J.M. of Boston offers a tongue-in cheek way for us to deal with the left-wing bias of the modern university.
He writes, “If the Pooh-Bahs of modern academia claim to be serious about diversity, we should put their feet to the fire and demand they offer the minority of conservatives on campus free programs and financial assistance to help them cope with their minority status by bringing in conservative speakers of their choice. How about initiating a course in ‘Conservative Consciousness,’ a week of introspection and insight into the world of conservatism; show young conservatives the same attention that is paid to the other minorities on campus.”
J.M. recommends that our readers look into the Fellowship of Catholic University Students, or FOCUS, which he describes as a “group of Catholic missionary students whose numbers are exploding on many secular campuses, evangelizing with great success.” FOCUS has a website that may interest readers of The Wanderer. It is focus.org.

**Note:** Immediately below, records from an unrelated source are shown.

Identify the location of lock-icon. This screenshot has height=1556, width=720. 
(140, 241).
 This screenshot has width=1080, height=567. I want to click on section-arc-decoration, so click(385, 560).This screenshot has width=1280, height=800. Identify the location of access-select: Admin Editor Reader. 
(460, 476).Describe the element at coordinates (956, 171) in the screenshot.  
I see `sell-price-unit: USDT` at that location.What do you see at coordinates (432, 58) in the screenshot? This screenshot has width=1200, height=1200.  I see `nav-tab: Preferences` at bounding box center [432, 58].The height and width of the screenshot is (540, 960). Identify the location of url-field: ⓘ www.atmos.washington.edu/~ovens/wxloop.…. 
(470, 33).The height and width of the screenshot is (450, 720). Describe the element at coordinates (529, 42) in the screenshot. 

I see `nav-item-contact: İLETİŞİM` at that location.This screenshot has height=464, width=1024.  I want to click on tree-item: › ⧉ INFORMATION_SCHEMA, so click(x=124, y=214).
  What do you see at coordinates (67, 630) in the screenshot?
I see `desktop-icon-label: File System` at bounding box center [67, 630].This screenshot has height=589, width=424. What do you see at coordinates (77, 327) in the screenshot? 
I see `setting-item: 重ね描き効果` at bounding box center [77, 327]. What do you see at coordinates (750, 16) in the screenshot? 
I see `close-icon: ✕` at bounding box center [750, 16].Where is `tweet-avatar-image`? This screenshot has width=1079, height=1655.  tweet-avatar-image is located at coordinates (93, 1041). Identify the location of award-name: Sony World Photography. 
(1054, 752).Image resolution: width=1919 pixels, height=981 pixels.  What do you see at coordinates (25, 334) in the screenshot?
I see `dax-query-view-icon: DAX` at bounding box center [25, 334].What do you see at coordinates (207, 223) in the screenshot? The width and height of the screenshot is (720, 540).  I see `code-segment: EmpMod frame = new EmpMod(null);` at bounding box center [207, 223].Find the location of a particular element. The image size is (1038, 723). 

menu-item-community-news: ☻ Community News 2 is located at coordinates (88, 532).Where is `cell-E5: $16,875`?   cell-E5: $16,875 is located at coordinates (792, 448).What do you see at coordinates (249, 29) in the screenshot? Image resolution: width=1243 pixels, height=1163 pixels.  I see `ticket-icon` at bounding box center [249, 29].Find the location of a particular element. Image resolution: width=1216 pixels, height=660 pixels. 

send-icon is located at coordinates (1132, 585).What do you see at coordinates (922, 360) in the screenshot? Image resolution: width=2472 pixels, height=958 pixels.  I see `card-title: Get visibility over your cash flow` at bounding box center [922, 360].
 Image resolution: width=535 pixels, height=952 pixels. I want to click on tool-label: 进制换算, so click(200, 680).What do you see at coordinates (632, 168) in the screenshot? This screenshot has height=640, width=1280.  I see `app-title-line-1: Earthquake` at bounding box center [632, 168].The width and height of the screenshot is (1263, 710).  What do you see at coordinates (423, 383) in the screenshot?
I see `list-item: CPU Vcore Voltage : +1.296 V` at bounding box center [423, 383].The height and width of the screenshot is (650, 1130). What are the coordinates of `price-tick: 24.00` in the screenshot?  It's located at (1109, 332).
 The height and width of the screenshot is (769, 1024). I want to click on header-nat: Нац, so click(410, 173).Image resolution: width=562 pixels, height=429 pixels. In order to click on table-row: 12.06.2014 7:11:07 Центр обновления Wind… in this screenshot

On another topic: The question of whether the time has come to accept the use of “their” as a single noun for convenience’s sake, which was discussed in the November 24 edition of this column. The American Dialect Society argues it is wise to make this change, in order to make acceptable sentences such as: “Everyone in the auditorium wants their son to do well.” In the past, teachers would have corrected the sentence to read: “Everyone in the auditorium wants his son to do well,” since “everyone” is a singular pronoun. This is not a satisfactory answer for feminists, who resist the notion that “his” should be seen as gender-neutral references, such as “his or her.” But many find it awkward to write “his or her” over and over in the same essay.
We cited in the column in question a Washington Post editor, who describes “the ‘ singular they’ as the only sensible solution to English’s lack of a gender-neutral third-person personal pronoun,” thereby satisfying feminists who do not want “his” to be used as the default pronoun.
R.M. writes to disagree: “It seems to me that the solution to the vast majority of situations in which ‘their’ is used in conjunction with the antecedent pronoun ‘everyone,’ could be handled by simply making its antecedent plural. Rather than say, ‘Everyone who came brought their own beach towels,’ just say, ‘All the people who came brought their own beach towels.’ Every time I see ‘their’ misused this way, I always check the antecedent to see if the sentence could have been restructured to make it plural without altering the meaning the writer is trying to convey. Almost all the time, it could have been restructured.”
Yet, R.M. concedes, “Unfortunately, it appears the singular ‘their’ is here to stay.”